Der BFH (Urteil vom 2. April 1980 I R 75/76, BFHE 131, 196, BStBl II 1980, 702) ist dieser Rechtsprechung gefolgt und hat eine steuerrechtliche Aktivierungspflicht eines am Bilanzstichtag rechtlich noch nicht fest entstandenen Gewinnanspruchs auch dann bejaht, wenn die Muttergesellschaft nur zu 47,5 v. H. an der Kapitalgesellschaft beteiligt war, jedoch zusammen mit einer anderen Gesellschaft die Kapitalgesellschaft beherrschte und beide die von ihnen gewünschte Gewinnverteilung durchsetzen konnten (ähnlich BFH-Urteil vom 3. Dezember 1980 I R 125/77, BFHE 132, 80, BStBl II 1981, 184; diese Rechtsprechung bestätigend BFH-Urteil vom 7. Dezember 1983 I R 70/77, BFHE 140, 221, BStBl II 1984, 384). Im Urteil vom 8. März 1989 X R 9/86 (BFHE 156, 443 zu 3., BStBl II 1989, 714) hat der BFH diese Grundsätze auch auf die Fälle ausgedehnt, in denen ein Einzelunternehmer an der Kapitalgesellschaft mehrheitlich beteiligt ist.

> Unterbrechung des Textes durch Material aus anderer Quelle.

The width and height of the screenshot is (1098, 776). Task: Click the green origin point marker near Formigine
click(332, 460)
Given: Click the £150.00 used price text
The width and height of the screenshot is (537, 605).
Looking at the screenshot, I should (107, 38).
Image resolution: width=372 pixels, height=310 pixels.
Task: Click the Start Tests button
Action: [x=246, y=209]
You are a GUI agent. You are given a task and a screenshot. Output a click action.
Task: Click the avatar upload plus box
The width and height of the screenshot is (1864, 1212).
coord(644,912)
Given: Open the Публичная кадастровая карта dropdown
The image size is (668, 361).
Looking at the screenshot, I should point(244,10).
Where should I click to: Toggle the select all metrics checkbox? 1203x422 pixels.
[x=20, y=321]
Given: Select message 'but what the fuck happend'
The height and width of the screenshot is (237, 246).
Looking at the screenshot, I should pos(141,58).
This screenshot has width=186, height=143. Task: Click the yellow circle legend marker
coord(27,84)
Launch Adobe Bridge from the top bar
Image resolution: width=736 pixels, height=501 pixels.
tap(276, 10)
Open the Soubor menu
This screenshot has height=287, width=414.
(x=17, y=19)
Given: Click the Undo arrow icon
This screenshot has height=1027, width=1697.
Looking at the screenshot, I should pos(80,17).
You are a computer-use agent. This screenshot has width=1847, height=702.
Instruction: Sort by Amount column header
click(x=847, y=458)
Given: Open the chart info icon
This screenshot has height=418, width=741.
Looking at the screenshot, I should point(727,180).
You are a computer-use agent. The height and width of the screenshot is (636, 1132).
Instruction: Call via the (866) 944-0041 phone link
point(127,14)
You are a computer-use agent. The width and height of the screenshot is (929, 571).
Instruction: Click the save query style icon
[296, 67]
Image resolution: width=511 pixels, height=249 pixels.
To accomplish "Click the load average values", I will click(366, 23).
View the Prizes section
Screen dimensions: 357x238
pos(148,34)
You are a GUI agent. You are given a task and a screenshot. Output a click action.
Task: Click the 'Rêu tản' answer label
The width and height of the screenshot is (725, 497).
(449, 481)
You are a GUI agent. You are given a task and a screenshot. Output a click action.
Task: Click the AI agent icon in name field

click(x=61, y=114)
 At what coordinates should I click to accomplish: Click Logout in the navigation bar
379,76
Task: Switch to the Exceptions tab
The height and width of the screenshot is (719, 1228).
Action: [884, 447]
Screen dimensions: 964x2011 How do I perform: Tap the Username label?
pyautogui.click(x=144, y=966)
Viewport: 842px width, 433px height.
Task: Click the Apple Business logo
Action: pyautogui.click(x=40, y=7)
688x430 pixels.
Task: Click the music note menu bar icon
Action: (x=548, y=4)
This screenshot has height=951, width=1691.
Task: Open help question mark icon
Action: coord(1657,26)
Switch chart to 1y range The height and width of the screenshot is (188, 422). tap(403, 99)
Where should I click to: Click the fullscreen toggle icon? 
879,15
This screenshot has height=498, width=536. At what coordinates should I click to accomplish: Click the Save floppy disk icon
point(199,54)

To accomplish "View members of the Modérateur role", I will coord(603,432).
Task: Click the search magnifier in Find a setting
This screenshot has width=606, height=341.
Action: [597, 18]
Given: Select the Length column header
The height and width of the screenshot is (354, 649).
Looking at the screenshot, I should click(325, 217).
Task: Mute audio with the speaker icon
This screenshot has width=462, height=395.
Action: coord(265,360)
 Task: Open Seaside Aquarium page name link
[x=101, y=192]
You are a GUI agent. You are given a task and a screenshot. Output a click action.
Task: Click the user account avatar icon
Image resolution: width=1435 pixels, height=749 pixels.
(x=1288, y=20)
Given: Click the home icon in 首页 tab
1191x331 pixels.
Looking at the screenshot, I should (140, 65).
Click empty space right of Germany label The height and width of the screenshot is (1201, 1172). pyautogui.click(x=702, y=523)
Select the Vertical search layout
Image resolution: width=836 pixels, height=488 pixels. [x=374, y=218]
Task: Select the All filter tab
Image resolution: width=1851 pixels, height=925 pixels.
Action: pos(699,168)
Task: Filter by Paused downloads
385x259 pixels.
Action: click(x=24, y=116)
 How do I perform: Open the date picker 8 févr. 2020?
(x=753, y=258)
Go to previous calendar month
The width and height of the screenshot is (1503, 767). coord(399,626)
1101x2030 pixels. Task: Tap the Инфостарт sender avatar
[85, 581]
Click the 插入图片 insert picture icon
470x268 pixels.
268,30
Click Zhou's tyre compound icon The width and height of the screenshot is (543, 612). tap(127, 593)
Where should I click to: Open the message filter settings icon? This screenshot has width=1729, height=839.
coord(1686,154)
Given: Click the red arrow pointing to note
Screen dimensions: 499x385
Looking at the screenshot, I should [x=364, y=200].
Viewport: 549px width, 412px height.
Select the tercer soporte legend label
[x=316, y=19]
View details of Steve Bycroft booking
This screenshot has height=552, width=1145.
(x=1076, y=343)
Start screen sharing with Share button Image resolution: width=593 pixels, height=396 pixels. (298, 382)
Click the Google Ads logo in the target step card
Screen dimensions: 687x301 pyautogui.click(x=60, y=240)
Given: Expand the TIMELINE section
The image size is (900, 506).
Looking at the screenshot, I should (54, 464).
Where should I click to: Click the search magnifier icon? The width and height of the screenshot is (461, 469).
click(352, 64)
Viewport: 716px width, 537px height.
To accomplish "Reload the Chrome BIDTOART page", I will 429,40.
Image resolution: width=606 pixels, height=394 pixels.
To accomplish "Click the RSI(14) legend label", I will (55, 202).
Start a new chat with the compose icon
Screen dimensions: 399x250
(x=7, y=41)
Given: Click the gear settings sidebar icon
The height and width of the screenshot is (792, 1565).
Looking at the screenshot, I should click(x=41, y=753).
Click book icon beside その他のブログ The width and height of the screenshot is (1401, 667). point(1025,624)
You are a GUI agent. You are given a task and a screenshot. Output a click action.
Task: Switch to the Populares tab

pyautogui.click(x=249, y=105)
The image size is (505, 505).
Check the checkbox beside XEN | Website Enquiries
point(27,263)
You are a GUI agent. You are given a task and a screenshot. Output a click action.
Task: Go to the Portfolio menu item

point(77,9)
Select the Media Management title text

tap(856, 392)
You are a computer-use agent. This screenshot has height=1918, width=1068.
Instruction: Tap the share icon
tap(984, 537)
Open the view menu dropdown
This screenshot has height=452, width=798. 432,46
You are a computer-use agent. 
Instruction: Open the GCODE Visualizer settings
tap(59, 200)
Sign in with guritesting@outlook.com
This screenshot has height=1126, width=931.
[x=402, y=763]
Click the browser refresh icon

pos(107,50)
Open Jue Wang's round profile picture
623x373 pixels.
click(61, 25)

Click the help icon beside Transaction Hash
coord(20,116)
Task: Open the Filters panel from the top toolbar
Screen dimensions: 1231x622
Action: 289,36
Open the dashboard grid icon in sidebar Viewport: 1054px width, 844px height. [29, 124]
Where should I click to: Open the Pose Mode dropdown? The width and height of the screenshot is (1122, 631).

Es kann im Streitfall offenbleiben, ob die Eheleute beherrschende Gesellschafter der GmbH waren. Auch wenn dies zu bejahen sein sollte, folgt daraus allein noch nicht, daß der Gewinnausschüttungsanspruch bereits im Jahr der Entstehung des Gewinns aktiviert werden müßte.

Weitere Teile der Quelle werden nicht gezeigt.